As we all know, most of the systems uses Kafka for distributed and real time processing of large scale of messages. Before starting on this topic, i assume that you all are familiar with basic concepts of Kafka such as brokers, partitions, topics, producer and consumer. Here we are discussing about Log Compaction.
What is Log Compaction
Kafka log compaction is hybrid approach that makes sure that you have an effective recovery strategy. Along with this, it also manages your data log up to a threshold limit. The official documentation of Kafka says that :
Log compaction is a mechanism to give finer-grained per-record retention, rather than the coarser-grained time-based retention. The idea is to selectively remove records where we have a more recent update with the same primary key. This way the log is guaranteed to have at least the last state for each key.

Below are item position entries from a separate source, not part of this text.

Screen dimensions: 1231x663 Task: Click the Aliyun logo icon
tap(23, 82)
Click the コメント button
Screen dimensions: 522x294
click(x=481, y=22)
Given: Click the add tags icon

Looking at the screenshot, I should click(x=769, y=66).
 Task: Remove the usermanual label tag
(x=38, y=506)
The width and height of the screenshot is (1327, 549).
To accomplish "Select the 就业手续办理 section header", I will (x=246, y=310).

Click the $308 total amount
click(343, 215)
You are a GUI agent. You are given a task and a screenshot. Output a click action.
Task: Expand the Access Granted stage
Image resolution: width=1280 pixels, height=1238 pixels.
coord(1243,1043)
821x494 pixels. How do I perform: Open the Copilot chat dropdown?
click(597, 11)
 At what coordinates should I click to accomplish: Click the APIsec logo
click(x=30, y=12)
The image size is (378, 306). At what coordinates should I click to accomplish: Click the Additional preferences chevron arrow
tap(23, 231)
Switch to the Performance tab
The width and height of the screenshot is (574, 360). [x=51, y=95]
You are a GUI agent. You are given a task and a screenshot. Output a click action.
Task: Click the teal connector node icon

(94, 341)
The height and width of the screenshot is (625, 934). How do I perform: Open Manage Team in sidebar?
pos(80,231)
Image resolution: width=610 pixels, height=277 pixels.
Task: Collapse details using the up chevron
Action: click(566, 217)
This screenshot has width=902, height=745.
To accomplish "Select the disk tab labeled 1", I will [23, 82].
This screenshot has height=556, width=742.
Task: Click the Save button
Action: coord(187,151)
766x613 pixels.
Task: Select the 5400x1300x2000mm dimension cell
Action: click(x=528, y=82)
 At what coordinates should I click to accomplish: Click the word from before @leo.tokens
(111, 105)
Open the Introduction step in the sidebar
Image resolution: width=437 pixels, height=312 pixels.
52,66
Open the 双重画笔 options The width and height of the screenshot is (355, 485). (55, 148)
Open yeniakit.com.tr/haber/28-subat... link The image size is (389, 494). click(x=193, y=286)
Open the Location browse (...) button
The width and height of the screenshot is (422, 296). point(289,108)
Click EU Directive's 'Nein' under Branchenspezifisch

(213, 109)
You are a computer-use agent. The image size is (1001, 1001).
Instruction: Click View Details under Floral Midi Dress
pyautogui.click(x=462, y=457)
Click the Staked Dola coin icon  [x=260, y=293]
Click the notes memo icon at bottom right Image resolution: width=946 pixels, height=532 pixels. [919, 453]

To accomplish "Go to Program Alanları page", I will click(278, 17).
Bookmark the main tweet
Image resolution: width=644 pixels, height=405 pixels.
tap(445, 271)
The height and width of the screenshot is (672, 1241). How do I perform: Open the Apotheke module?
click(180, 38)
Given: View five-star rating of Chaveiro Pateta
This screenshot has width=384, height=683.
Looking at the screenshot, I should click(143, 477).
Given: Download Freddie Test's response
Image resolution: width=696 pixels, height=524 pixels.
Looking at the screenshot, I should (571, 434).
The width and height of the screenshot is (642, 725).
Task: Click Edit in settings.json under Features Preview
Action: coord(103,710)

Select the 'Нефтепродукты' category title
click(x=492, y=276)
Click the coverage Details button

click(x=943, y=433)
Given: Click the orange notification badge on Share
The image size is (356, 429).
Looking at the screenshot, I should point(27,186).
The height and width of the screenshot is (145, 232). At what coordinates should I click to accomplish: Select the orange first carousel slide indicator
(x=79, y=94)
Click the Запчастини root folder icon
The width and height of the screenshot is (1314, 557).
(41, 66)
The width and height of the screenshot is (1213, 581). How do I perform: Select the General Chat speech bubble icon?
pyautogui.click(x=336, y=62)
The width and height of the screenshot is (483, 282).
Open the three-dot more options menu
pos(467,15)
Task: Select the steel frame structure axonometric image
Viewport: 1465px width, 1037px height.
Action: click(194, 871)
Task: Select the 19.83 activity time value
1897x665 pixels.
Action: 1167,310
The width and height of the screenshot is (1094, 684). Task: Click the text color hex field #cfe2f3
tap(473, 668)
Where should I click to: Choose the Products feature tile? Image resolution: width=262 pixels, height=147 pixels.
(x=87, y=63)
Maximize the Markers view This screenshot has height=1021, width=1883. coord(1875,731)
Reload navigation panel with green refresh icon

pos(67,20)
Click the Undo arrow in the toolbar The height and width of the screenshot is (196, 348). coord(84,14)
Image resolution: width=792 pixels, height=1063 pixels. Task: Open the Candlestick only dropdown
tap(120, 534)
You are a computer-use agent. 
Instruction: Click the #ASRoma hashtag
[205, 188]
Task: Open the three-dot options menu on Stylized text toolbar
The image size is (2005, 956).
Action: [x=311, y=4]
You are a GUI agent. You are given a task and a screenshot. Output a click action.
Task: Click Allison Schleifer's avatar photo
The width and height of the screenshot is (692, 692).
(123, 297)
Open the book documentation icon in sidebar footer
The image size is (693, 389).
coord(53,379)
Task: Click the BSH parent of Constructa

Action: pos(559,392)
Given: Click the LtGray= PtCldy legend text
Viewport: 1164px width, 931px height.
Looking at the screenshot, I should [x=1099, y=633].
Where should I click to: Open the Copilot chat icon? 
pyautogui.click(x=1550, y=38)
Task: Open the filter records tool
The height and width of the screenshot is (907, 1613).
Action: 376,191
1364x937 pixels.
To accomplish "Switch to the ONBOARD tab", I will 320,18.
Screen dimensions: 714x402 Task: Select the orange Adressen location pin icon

To understand it in simple words, Kafka removes the older message when it receives the new message with the same key in partition log. It makes sure that you always have at least last known value message for each key. It is also very useful for restoring a state after system failure or crash.
Kafka log Compaction Structure
In this, the log has head and tail. The head of compacted log is same as traditional Kafka log. New records are added to the end of head. All log compaction works on tail of log. Compaction is done only on tail side. When rewritten after compaction cleanup, records at tail always keep their original offset.
Log Cleaner is responsible for handling log compaction. Log Cleaner is a pool of background threads that recopy log segment files and removing records whose key appears in the head of the log. The actual process of log compaction is defined in the below image
- min.compaction.lag.ms :- It is the minimum guaranteed time that must pass before a message can be compacted, once it arrives in log. It acts as a lower bound of how long message remains in head.
- delete.retention.ms :- It is the maximum time for which a record that is marked for deletion remains in the topic. Any consumer that is lagging by time greater than delete.retention.ms will end up missing the delete markers.
- min.cleanable.dirty.ratio :- The minimum percentage of the partition log that must be “dirty” before Kafka attempts to compact messages.
- max.compaction.lag.ms :-It is max delay between the time when a message is written and when it becomes eligible for compaction. This overwrites the min.cleanable.dirty.ration. It compacts the log segment even if dirty ratio is lower than threshold value.
Creating a log compacted topic
By using the below Kafka console command, we can easily create a Kafka compacted topic.
./kafka-topics.sh --create --zookeeper localhost:2181 --topic log-compacted-topic --replication-factor 2 --partitions 2 --config "cleanup.policy=compact,delete" --config "delete.retention.ms=1000" --config "segment.ms=1000" --config "min.cleanable.dirty.ratio=0.05"
We can say that Log Compaction is a special type of policy and it can meet the needs of some cases. It is great for caching in which you want to keep the latest value of each key in real time. Assume that you want to build your cache during startup. By reading the log compacted topic you can build your cache in much faster time than using a SQL database.